Hi Nikonites. I have a question. I do have thee Nikon 5100 and use the 16mm to 300mm lens which is good for close up macro. What lens should I use to get a full body macro image, where I don't have to be up close to the object/subject?
The Tamron 16-300 mm lens is NOT exactly a macro lens, it is a regular lens that focuses very close. Should be very handy, the specs do say its closest focus is 15 inches with about a 1:3 reproduction size . But macro lenses typically go to 1:1 (or at least 1:2). Which will be far fewer inches from subject.
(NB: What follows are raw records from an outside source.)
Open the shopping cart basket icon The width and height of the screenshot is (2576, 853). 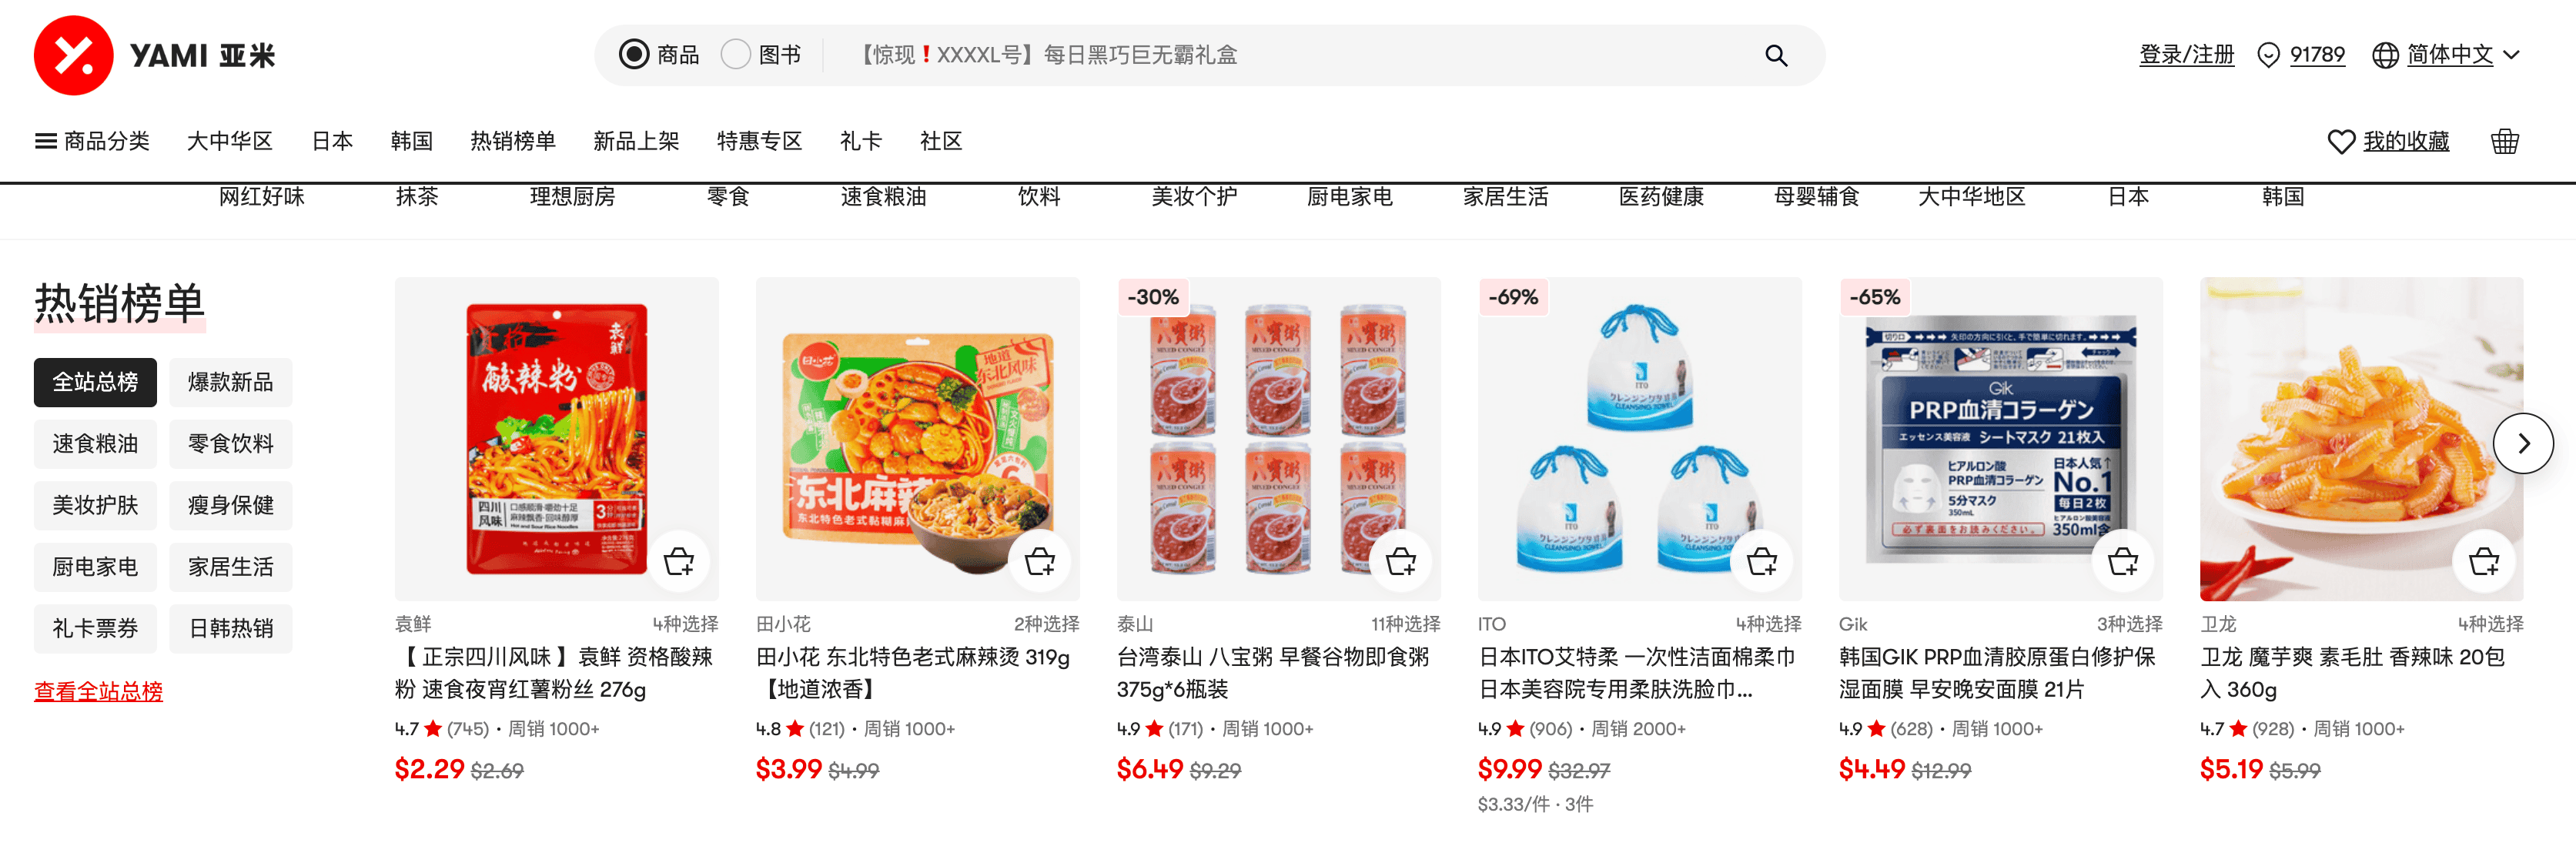[x=2504, y=141]
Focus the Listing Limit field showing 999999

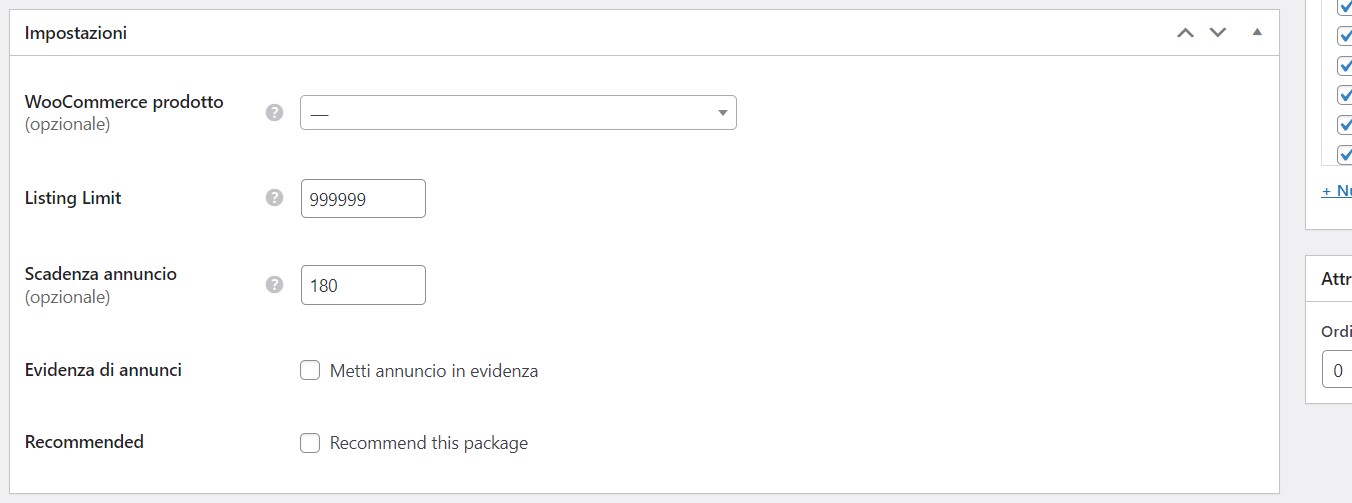(363, 198)
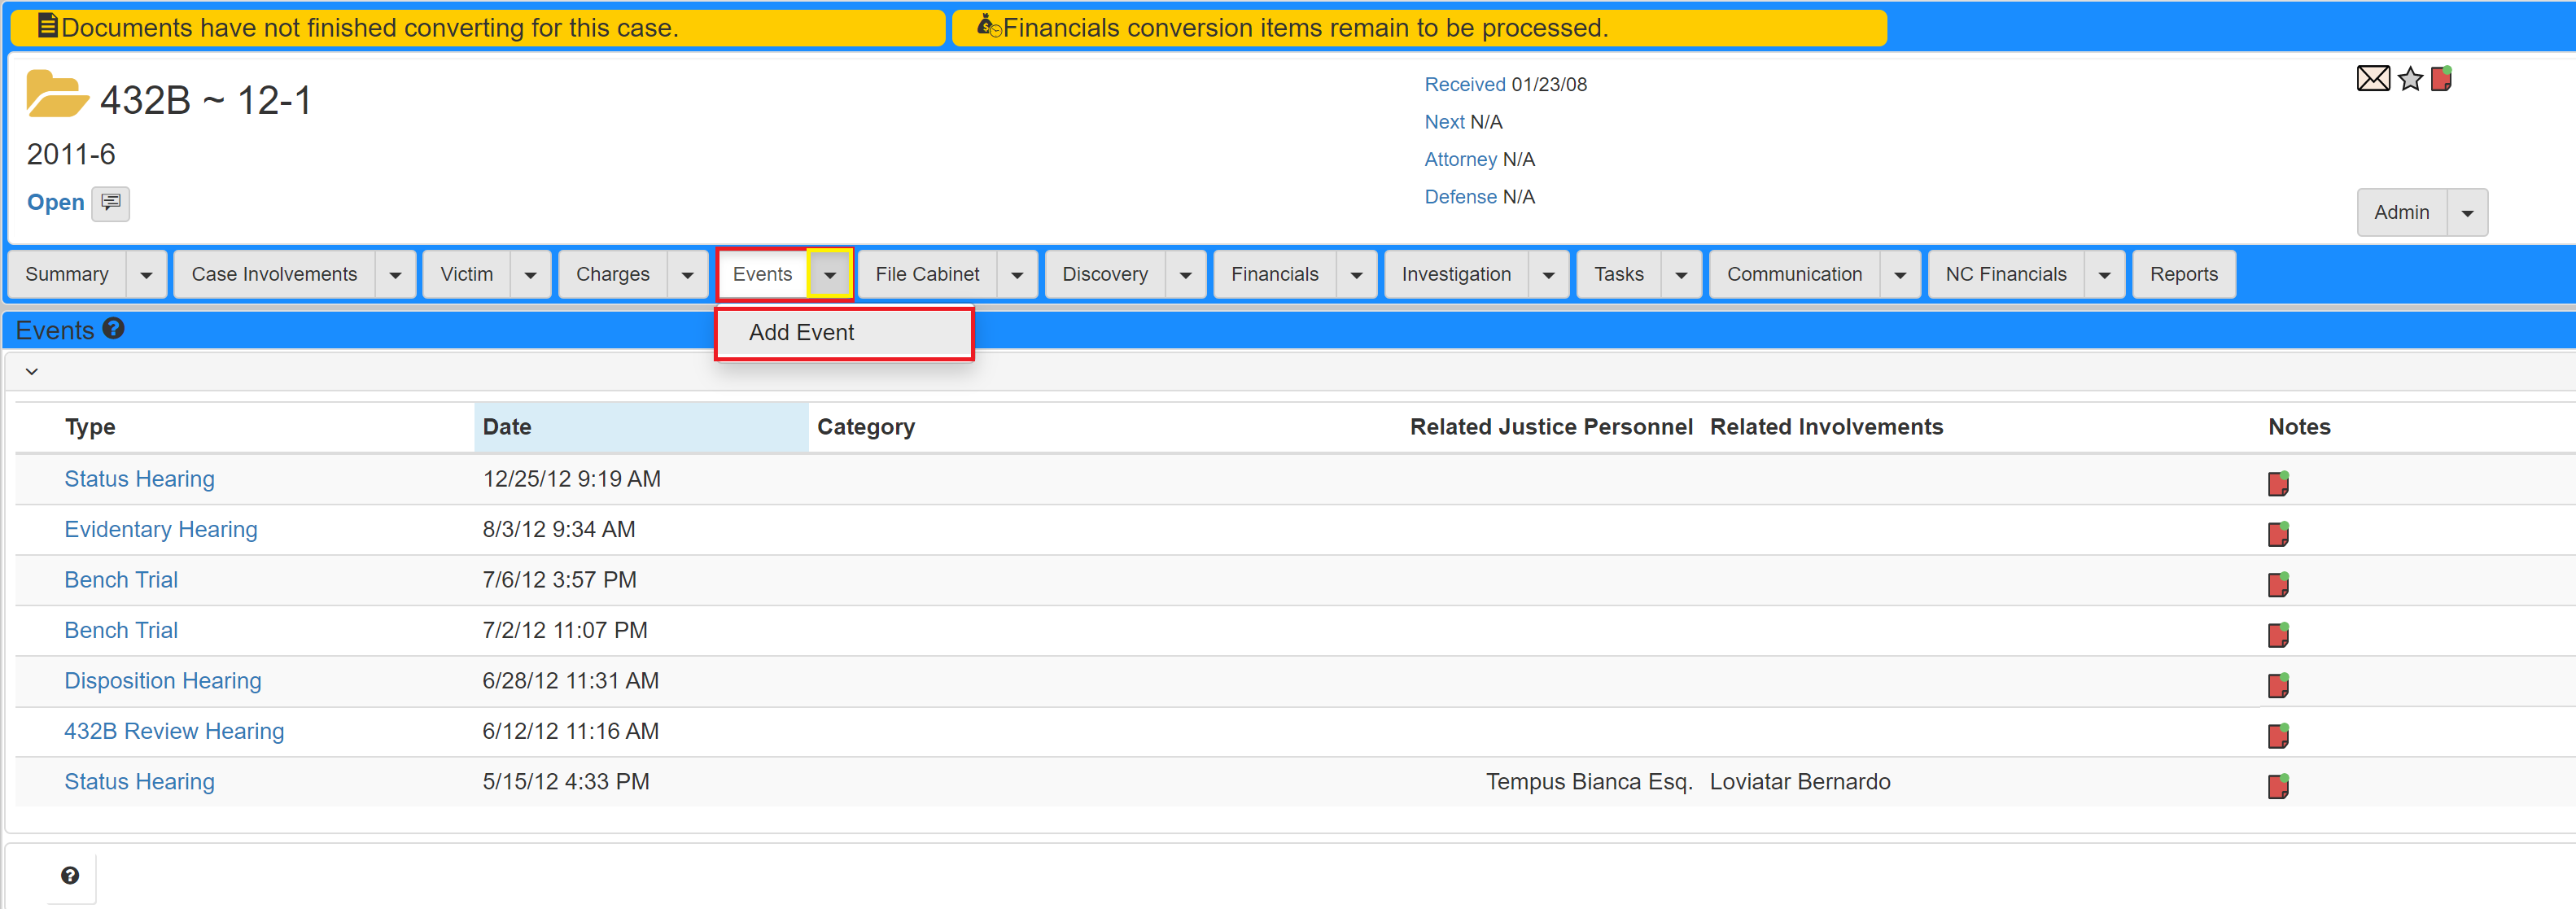The image size is (2576, 909).
Task: Open the notes icon for the 432B Review Hearing
Action: (x=2279, y=735)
And while they do focus at infinity, they are more optimized for these closest distances.
1:3 is maximum of 1/3 size of real life on the sensor. 1:1 is actual real life image size on the sensor.
full body macro image, where I don't have to be up close to the object/subject?
I did not understand "full body" for macro, and macro has to get close to the subject.
The concept of 1:1 is that the subject distance is
equal to the focal length (some number of mm) .... distance in front of lens is equal to distance behind lens ... then by similar triangles, the two sizes (subject and image) are the same size then.
This image was for a different purpose, about computing field of view (not close enough to be 1:1), but it should show the idea of reproduction size
Due to extending the field of view, if the subject is 10x farther than the focal length, then the reproduction is smaller, or 1/10 the size of the subject (on the sensor).